Well, that was, of course, if any of this was real. But since it wasn't, her arms didn't make any real effort to grip. When the coaster's train pulled into the station, her endorphin rush would wear off and she'd be abl
e to finally calm down and see things rationally.
And then the ground started to move faster below them, and it started to get bigger, and she didn't know what was going on except that they shouldn't have been getting bigger. The whole fantasy was fine specifically because so far, it hadn't involved splatting on the ground.
The world got bigger, bigger, and bigger. The trees looked big enough and close enough now that she was worried that they would thwack her leg if she let it dangle any lower. She pulled futilely up, hoping to avoid it, though it was probably more than ten feet away and there was no real danger.
And then everything went completely topsy-turvy, and she got a look back at the red dragon, as big as a city bus and careening towards them, the trees under his belly whipping hard, beneath his notice.

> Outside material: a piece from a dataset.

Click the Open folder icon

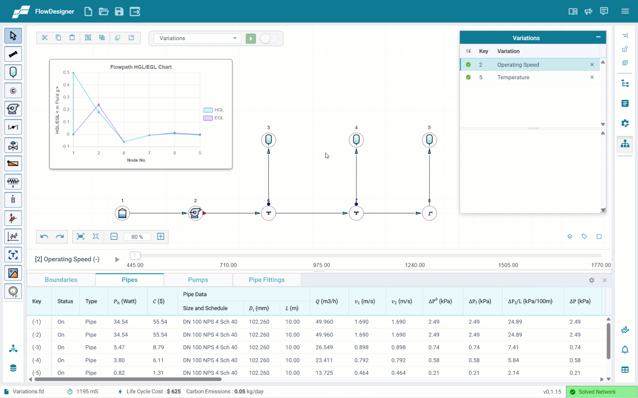[103, 11]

When she had ridden the roller coaster, the one time, it had been on a dare. The coaster went up five hundred feet before it dropped her, almost straight down, and then went back up for more.
She'd gone limp, let it try its best to throw her at a thousand miles an hour into the concrete below. But to her credit, something she'd always been proud of, she hadn't thrown up. It had sapped every bit of her, but she hadn't vomited, and that was all that counted when she wasn't even sure that she could get on the thing, never mind handle it.
The feeling of impact an instant later, though, took her stomach and wrung it out, and there was no stopping herself. Every muscle between her stomach and her mouth heaved and her stomach violently upset its contents into the grass below as she rolled off of the thing that she'd landed on.
At the edge of her consciousness she could see it moving, whirling and wrapping its body around her. Then one of those big, dragon arms, arms that she knew she had to be imagining, dug a claw into the back of her shirt and pulled hard, and she pulled off of her feet and into a thicket of trees behind it, her upset stomach emptying itself in a line of sick and disgusting.
Diana felt weak, shaky. Her body barely wanted to move, which was good at that point, because whatever was happening, imagined or not, she couldn't have stopped it.